* **WHAT YOU WILL DO**
a - In the article on the FBI's warrantless data powers, who sponsors the amendment to the Electronic Communications Privacy Act?
b - Echo the FBI article word for word, starting at the words "FBI Looks To" and stopping after "Letter (NSL) statute.".

* **DOCUMENT SECTION**
-.-.-
FBI Looks To Expand Draconian Powers With Warrantless Retrieval Of Internet History, Phone Records

FBI
The FBI is determined to gain access to any and all electronic information from targeted devices whenever it wants, and by any means necessary (as we’ve seen in the drawn-out and very public battle with Apple over encryption). However, many feel that the FBI is really overstepping its authority with an expansion of the National Security Letter (NSL) statute.

An amendment to the Electronic Communications Privacy Act (ECPA), which is sponsored by Sen. John Cornyn (R-TX), is set to go before the Judiciary Committee on Thursday, and would expand the FBI’s warrantless vacuuming of user data. Under the proposed amendment, the FBI could request internet browsing history (exact URLs that internet users visited), email metadata, location information, and the “exact date and time a person signs in or out of a particular online account” according to the Electronic Frontier Foundation (EFF). These provisions weren’t included with existing NSLs.
-.-.-
(Collected data)
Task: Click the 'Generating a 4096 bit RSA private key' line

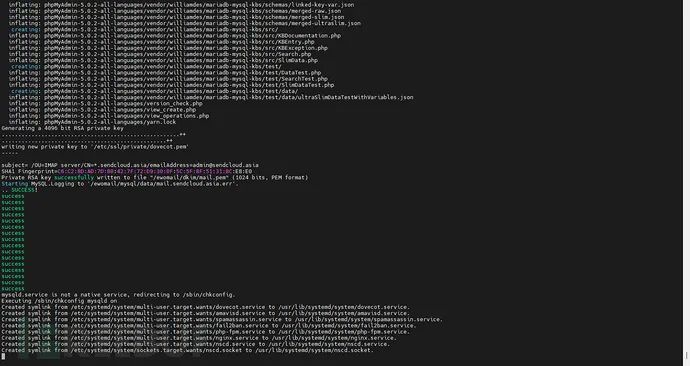Action: pyautogui.click(x=62, y=128)
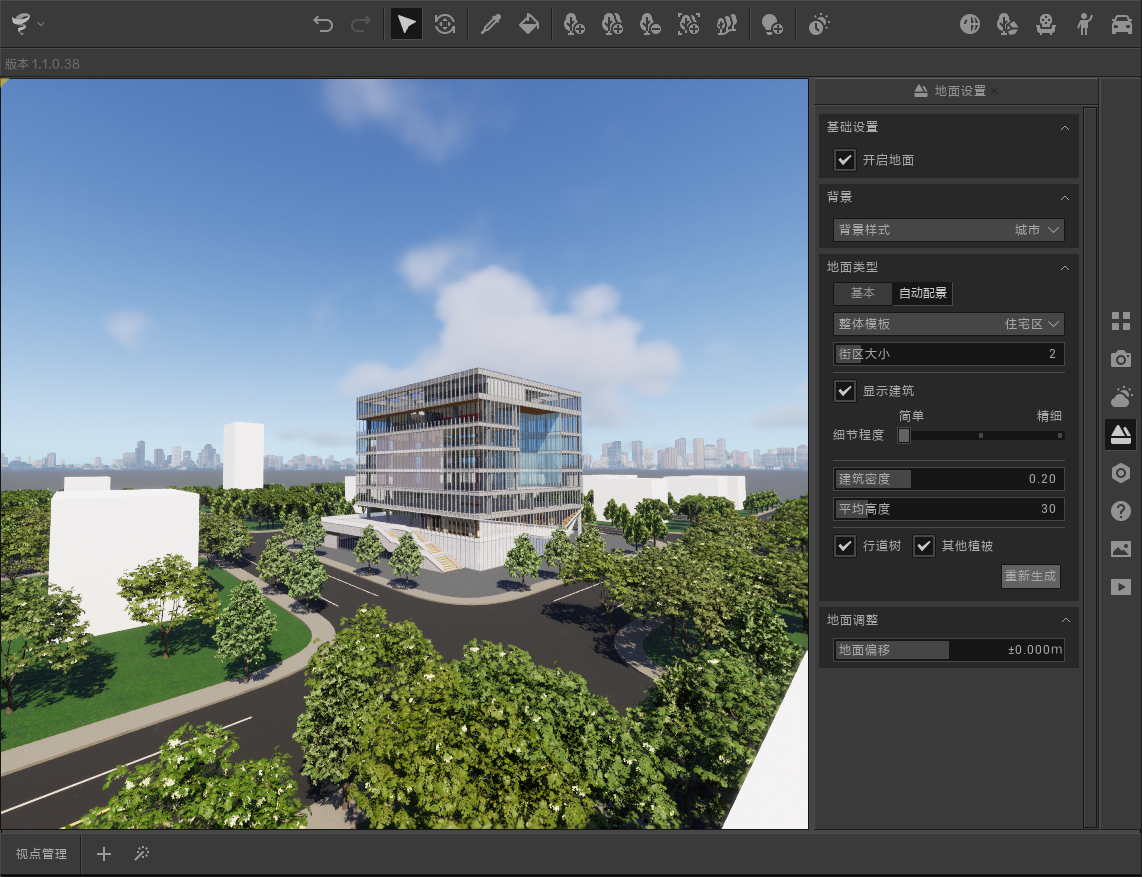
Task: Disable the 行道树 checkbox
Action: pos(845,546)
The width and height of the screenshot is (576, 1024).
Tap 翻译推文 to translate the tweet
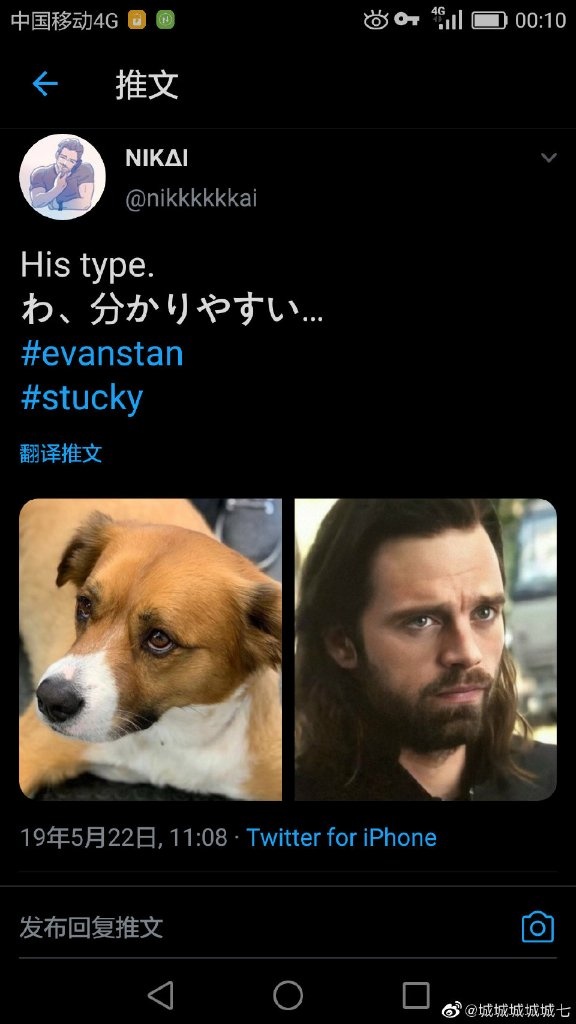coord(61,453)
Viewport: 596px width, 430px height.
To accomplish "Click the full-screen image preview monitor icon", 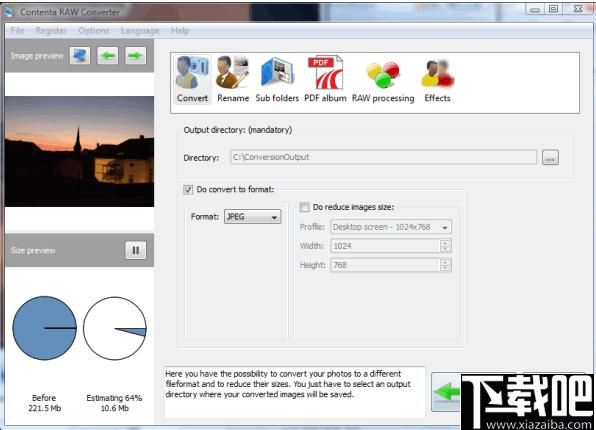I will tap(80, 56).
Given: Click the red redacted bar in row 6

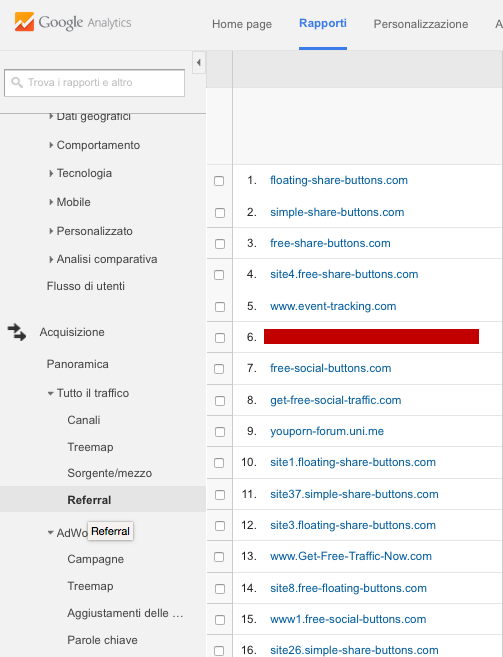Looking at the screenshot, I should click(371, 336).
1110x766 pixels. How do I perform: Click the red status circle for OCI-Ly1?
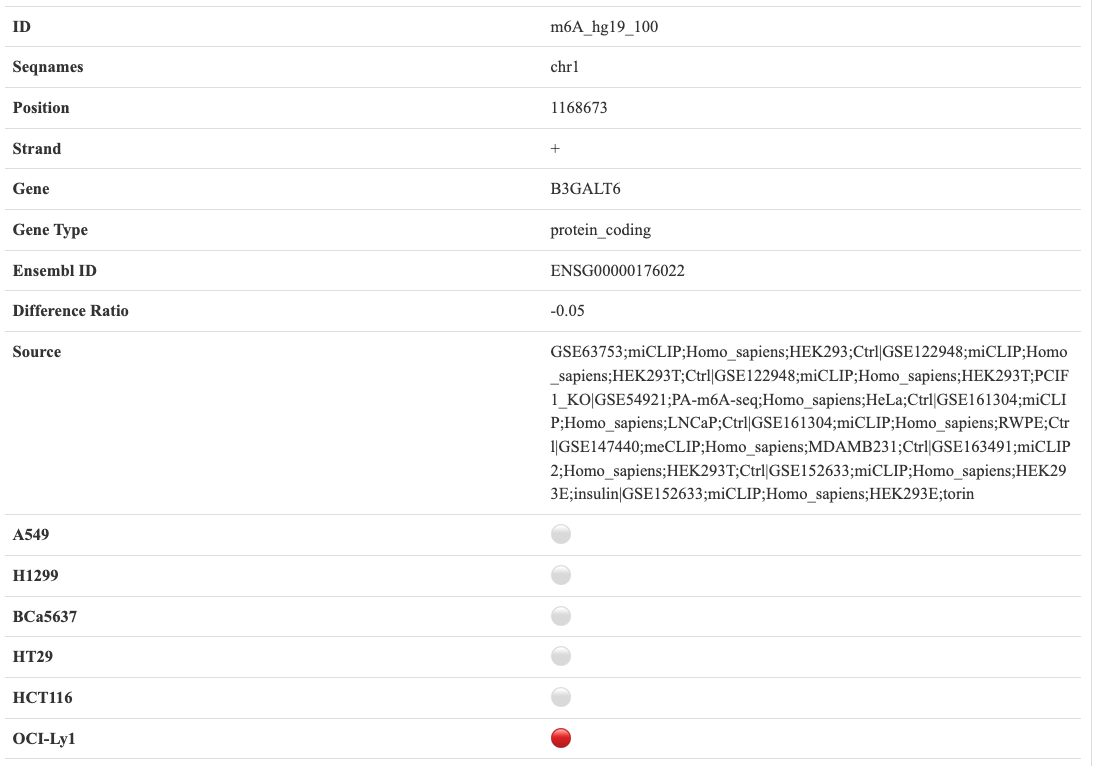point(561,738)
-.-.-
* **EXERCISE ANSWERS**
a - Sen. John Cornyn (R-TX)

b -
FBI Looks To Expand Draconian Powers With Warrantless Retrieval Of Internet History, Phone Records

FBI
The FBI is determined to gain access to any and all electronic information from targeted devices whenever it wants, and by any means necessary (as we’ve seen in the drawn-out and very public battle with Apple over encryption). However, many feel that the FBI is really overstepping its authority with an expansion of the National Security Letter (NSL) statute.